/MatmulTutorial

A Easy-to-understand TensorOp Matmul Tutorial

Primary LanguageC++Apache License 2.0Apache-2.0

TensorOp Matmul Tutorial

This is an example repo for CUDA MatMul implementation. The aim of this repo is to provide some insights in high-performance kernel design for CUDA beginners. Currently, I only provide some implementation examples in examples/matmul/this. Contributions for more kernels and other MatMul implementations are highly welcomed.

About

There is a detailed explanation about the different versions of MatMul kernels in examples/matmul/this.

Contents

  • examples:

    • matmul: The MatMul implementations

      • this-sm90: The Hopper version Matmul
      • this-sm80: The MatMul implemented by this repo
      • cublas: Call CuBLAS for performance test
      • cutlass: Call CUTLASS for performance test
      • mlir-gen: The cuda code generated by MLIR
      • triton: Call Triton for performance test
      • tvm: Call Relay+CUTLASS/CuBLAS or TensorIR for performance test
    • atom: The usage of single intrinsic/instructions

    • reduction: Some reduction kernels for epilogue

Performance Results

Performance on H800 GPU

image The current version only achieves on average 70% performance of CuBLAS. I am still working on improving the performance.

Performance on A100 GPU

A100-GEMM-perf

The overall performance comparison among Relay, CuBLAS, CUTLASS, TensorIR, Triton, and our implementations. The y-axis is speedup to Relay+CUTLASS.

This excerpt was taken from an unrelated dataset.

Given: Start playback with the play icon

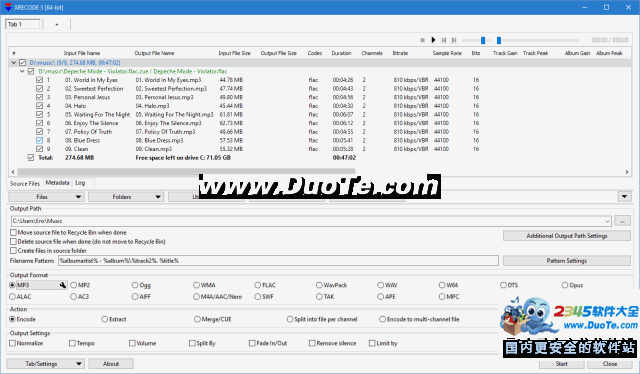Looking at the screenshot, I should point(433,40).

Overall, the geometric mean speedup to Relay+CUTLASS is 1.73x, to TensorIR (1000 tuning trials using MetaSchedule per case) is 1.22x, to CuBLAS is 1.00x, to CUTLASS is 0.999x, to Triton is 1.07x. The 61 shapes are:

No. M N K
1 5376 5376 2048
2 5376-128 5376 2048
3 5376-2*128 5376 2048
... ... ... ...
11 5376-10*128 5376 2048
12 5376+128 5376 2048
13 5376+2*128 5376 2048
... ... ... ...
21 5376+10*128 5376 2048
22 5376 5376-128 2048
23 5376 5376-2*128 2048
... ... ... ...
31 5376 5376-10*128 2048
32 5376 5376+128 2048
33 5376 5376+2*128 2048
... ... ... ...
41 5376 5376+10*128 2048
42 5376 5376 2048-128
43 5376 5376 2048-2*128
... ... ... ...
51 5376 5376 2048-10*128
52 5376 5376 2048+128
53 5376 5376 2048+2*128
... ... ... ...
61 5376 5376 2048+10*128

MLIR Generated CUDA kernels

I also use MLIR to generate MatMul kernels. The generated ones are in examples/matmul/mlir-gen. The performance to handwritten ones (examples/matmul/this) is shown as belows. As MLIR generated ones only implement part of the optimizations used by handwritten ones, we call the MLIR generated ones partial and the handwritten ones full.

mlir-gen Overall, MLIR generated versions achieve 86% the performance of handwritten kernels.

Plan

More kernels

I plan to implement kernels for other operators such as softmax in future.

Use CUTLASS in implementation

There is a plan to use the CuTe interface of CUTLASS to implement high-performance kernels.